Selected passage –
[Start of Attachment]
This was a totally foreign concept for me. Back then, I knew nothing about anything medical (hard to imagine, I know!)--and all that echoed in my ears was "we have to cut off his head???!!!".

I burst into tears and started to run out of the room. I began to hyperventilate, and almost passed out in the hallway. The nurse that was in the room and one of my friends came out and caught me before I hit the floor. My friend told the nurse that she had xanax and asked if she should give it to me. The nurse quickly said yes, and they pretty much shoved it down my throat. They brought me back to the waiting room, wrapped me in a blanket and sat with me while the wonder drug kicked in. When I had calmed, they explained what was going to happen and I couldn't say a thing.

As I sat, dumbfounded, I looked around and realized that I was sitting in the very same vision that I had just the night before! It was all too much to bare, I just put my head into my friend's arms, and sobbed.

Meanwhile, he was taken back to surgery, and they removed the entire left side of his skull. They left the drain and the ICP monitor on the right side of his skull. They put the flap of skin and hair back over the now skull-less head, stapled it back together, and wrapped it up tight in gauze. On their way back to the ICU, the wheeled by the waiting room, where we were all standing, anxious to know if he made it through surgery.
[End of Attachment]
Recorded data –
[Start of Attachment]
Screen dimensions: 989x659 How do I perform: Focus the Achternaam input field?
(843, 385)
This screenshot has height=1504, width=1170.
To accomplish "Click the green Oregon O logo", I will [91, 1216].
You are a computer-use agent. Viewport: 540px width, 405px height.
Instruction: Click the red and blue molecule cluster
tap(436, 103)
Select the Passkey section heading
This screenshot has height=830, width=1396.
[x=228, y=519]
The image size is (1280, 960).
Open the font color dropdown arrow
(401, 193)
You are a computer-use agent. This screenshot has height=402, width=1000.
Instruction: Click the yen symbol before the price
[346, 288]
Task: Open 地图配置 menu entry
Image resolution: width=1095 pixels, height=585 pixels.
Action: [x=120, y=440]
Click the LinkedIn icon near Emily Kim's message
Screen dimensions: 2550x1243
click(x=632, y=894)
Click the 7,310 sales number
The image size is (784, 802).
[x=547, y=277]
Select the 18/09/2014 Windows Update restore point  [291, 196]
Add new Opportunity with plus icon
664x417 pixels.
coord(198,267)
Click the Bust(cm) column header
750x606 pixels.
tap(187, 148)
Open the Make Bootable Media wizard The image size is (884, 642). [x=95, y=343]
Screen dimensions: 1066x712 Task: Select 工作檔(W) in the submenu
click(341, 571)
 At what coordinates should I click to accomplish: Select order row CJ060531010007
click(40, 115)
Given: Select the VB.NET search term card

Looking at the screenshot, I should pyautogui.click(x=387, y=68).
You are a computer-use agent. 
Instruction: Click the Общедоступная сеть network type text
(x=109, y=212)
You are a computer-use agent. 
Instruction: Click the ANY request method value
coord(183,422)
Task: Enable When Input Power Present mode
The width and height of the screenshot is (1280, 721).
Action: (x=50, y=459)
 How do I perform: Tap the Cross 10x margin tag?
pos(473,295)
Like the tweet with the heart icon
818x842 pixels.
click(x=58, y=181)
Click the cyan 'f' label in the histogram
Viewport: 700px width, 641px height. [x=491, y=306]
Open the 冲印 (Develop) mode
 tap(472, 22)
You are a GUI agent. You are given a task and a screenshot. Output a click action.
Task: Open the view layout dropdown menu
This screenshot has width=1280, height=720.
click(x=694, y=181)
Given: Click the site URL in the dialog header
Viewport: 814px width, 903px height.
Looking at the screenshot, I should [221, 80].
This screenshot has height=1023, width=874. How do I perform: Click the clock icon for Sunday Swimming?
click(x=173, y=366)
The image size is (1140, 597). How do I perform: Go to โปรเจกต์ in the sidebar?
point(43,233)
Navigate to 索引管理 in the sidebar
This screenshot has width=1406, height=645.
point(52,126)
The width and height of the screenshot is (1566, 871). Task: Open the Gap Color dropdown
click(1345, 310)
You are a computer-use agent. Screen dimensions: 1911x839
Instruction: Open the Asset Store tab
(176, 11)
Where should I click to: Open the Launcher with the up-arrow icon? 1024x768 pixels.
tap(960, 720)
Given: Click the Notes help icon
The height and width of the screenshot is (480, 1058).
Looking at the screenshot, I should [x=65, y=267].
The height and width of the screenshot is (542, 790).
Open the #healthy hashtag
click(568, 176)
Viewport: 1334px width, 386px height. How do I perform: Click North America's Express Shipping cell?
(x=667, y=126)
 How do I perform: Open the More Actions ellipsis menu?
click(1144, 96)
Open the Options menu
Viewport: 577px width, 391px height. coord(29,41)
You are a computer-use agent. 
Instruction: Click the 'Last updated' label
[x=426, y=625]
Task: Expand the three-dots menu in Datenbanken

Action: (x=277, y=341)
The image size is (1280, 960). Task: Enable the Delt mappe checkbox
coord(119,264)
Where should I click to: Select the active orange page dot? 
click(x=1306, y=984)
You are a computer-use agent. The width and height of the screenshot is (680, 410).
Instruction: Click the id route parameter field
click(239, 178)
[End of Attachment]
Exercises to complete –
a) In the account of the surgery, reproduce the text word for word, starting at "As I sat, dumbfounded, I" and ending at "arms, and sobbed.".
b) Rewrite the paragraph of the surgery account that begins "I burst into tears" more briefly, keeping its main facts.

Exercise responses –
a)
As I sat, dumbfounded, I looked around and realized that I was sitting in the very same vision that I had just the night before! It was all too much to bare, I just put my head into my friend's arms, and sobbed.

b) Crying, I ran from the room, began hyperventilating, and nearly fainted in the hallway before the nurse and a friend caught me. My friend had Xanax, and when the nurse approved, they gave it to me. They took me back to the waiting room, wrapped me in a blanket, and stayed with me until the drug took effect. Once I was calm, they explained what would happen, and I was unable to say anything.